- **DESCRIPTION OF THE TASK**
Copy out the entries exactly, from the first line to the last.

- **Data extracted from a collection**
--------------------------------------------------
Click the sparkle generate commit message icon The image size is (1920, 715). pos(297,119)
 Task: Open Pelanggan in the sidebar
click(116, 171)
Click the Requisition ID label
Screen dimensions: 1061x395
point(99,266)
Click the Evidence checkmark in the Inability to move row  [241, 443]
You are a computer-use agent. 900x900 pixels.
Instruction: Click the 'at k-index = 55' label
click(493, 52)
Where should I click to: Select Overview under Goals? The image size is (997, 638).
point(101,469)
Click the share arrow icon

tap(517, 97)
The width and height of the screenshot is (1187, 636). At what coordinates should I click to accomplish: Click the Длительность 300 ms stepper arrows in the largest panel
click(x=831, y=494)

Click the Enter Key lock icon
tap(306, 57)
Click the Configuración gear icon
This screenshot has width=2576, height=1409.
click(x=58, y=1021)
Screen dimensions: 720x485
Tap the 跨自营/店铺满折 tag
--------------------------------------------------
- **WRITTEN SOLUTION**
Click the sparkle generate commit message icon The image size is (1920, 715). pos(297,119)
 Task: Open Pelanggan in the sidebar
click(116, 171)
Click the Requisition ID label
Screen dimensions: 1061x395
point(99,266)
Click the Evidence checkmark in the Inability to move row  [241, 443]
You are a computer-use agent. 900x900 pixels.
Instruction: Click the 'at k-index = 55' label
click(493, 52)
Where should I click to: Select Overview under Goals? The image size is (997, 638).
point(101,469)
Click the share arrow icon

tap(517, 97)
The width and height of the screenshot is (1187, 636). At what coordinates should I click to accomplish: Click the Длительность 300 ms stepper arrows in the largest panel
click(x=831, y=494)

Click the Enter Key lock icon
tap(306, 57)
Click the Configuración gear icon
This screenshot has width=2576, height=1409.
click(x=58, y=1021)
Screen dimensions: 720x485
Tap the 跨自营/店铺满折 tag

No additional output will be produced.